Starting from the first line below, repeat the data exactly through to the last.

Source data Start Marker

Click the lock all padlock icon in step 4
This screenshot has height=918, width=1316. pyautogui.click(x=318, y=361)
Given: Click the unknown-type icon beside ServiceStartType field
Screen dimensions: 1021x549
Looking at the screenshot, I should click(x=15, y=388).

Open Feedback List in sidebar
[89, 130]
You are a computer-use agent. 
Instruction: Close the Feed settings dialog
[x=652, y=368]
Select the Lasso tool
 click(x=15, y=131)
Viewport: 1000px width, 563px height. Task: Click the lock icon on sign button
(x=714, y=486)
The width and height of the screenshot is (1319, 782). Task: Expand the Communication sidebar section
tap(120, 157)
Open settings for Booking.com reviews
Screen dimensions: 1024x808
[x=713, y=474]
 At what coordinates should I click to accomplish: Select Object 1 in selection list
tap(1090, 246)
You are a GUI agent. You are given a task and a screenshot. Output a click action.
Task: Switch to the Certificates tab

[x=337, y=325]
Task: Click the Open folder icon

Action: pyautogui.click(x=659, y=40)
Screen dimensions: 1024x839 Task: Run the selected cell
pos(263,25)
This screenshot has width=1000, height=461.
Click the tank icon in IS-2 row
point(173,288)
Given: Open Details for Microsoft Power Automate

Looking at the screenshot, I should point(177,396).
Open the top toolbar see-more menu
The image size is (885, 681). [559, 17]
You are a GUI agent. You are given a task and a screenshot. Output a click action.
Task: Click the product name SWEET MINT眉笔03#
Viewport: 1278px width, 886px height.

Source data End Marker

• [Reply]:
Click the lock all padlock icon in step 4
This screenshot has height=918, width=1316. pyautogui.click(x=318, y=361)
Given: Click the unknown-type icon beside ServiceStartType field
Screen dimensions: 1021x549
Looking at the screenshot, I should click(x=15, y=388).

Open Feedback List in sidebar
[89, 130]
You are a computer-use agent. 
Instruction: Close the Feed settings dialog
[x=652, y=368]
Select the Lasso tool
 click(x=15, y=131)
Viewport: 1000px width, 563px height. Task: Click the lock icon on sign button
(x=714, y=486)
The width and height of the screenshot is (1319, 782). Task: Expand the Communication sidebar section
tap(120, 157)
Open settings for Booking.com reviews
Screen dimensions: 1024x808
[x=713, y=474]
 At what coordinates should I click to accomplish: Select Object 1 in selection list
tap(1090, 246)
You are a GUI agent. You are given a task and a screenshot. Output a click action.
Task: Switch to the Certificates tab

[x=337, y=325]
Task: Click the Open folder icon

Action: pyautogui.click(x=659, y=40)
Screen dimensions: 1024x839 Task: Run the selected cell
pos(263,25)
This screenshot has width=1000, height=461.
Click the tank icon in IS-2 row
point(173,288)
Given: Open Details for Microsoft Power Automate

Looking at the screenshot, I should point(177,396).
Open the top toolbar see-more menu
The image size is (885, 681). [559, 17]
You are a GUI agent. You are given a task and a screenshot. Output a click action.
Task: Click the product name SWEET MINT眉笔03#
Viewport: 1278px width, 886px height.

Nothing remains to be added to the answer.